Why does the State recommend a YES vote and an award of $500 million to TransCanada?
The administration believes Trans-Canada gives enormous value to the state, value far in excess of the $500 million inducement offered under AGIA. The state insisted the most important issues in awarding a contract to anyone must be based on the two requirements of open access and expandability.
Open access means any new explorer, not just the majors, is invited to apply for permits to drill for gas and oil knowing that if it find sufficient quantities it will be allowed to send its gas down the same pipe and pay the same tariff as the big players.
Expandability means the pipeline operator will ramp up the pressure as needed to accommodate new gas from new finds and allow them to go down the same pipe. This second requirement of expandability is interesting. When new players first send gas through the line, the tariff will actually be reduced for the original shippers.
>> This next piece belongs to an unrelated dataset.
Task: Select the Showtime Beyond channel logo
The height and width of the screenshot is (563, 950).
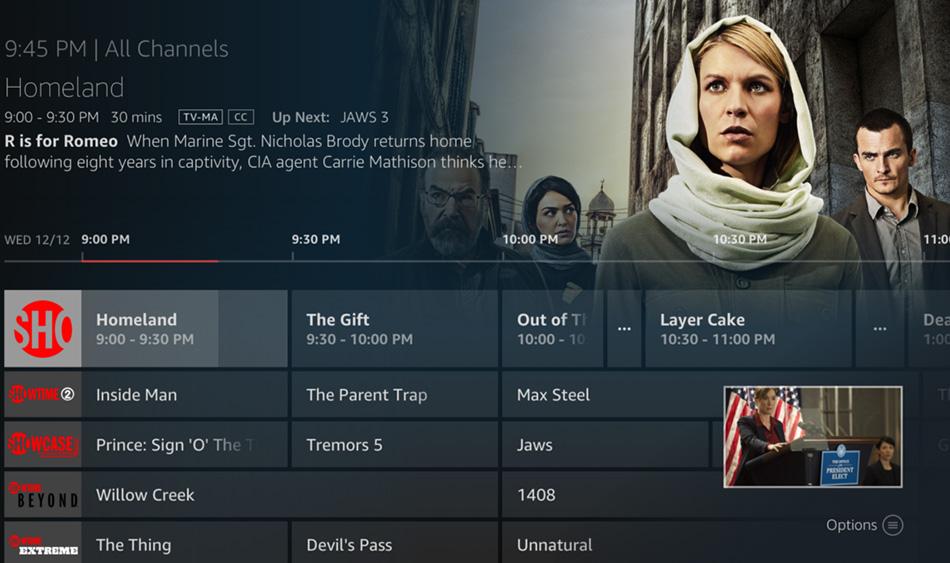Action: tap(42, 495)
We also expect to see Exxon’s Pt. Thompson gas but Pt. Thompson gas is at a very high pressure, around 10,000 psi, contains substantial oil, and other valuable liquids, and Exxon will not be allowed under the AOGCC rules to ship gas until most of the oil is first recovered. That is necessary because the gas is necessary to recover the oil. If gas were to be shipped early on, than the oil would be lost forever and no sensible person would allow that. Experts say Pt. Thompson will ship oil and condensates but not gas for 10 to 20 years from first operations, which are still years away from starting.
As I understand it, the supplies at Prudhoe Bay can be shipped without Pt. Thompson gas for quite some time. As new explorers find gas and enter the pipe, demands for space increases and the tariff could begin to increase. Still the original shippers will not be subject to tariff increases above 15 percent. That’s part of the agreement. Another part of the agreement is the state’s offer of no tax increases for 10 years. TransCanada wants to build the pipeline, needs cooperation from the producers, and appears to be making progress.
More Exxon news
As reported by KTUU news, a group of lawmakers wrote a letter to Exxon asking for clarification on shipping their gas should the TransCanada pipeline become a reality. A legal consultant notes the Exxon letter, now a public document, seems to indicate Exxon would be willing to put gas into a pipeline not owned by Exxon. According to the same experts, the other producers must also commit their gas because they are obliged to according to the lease contact they signed 30 years ago. Could the producers sue to not ship? Of course but experts cite Supreme Court decisions clearly favoring the state. When asked for the timeframe for a legal challenge, those same experts indicate a maximum of two years to resolution, not the 15 years touted by opponents.
If selected TransCanada intends to move forward toward obtaining a FERC (Federal Energy Regulatory Commission) certificate to build a pipeline. When does first gas flow? Eight to 12 years, depending on events.
State Rep. Carl Gatto, a Republican, represents District 13, Palmer.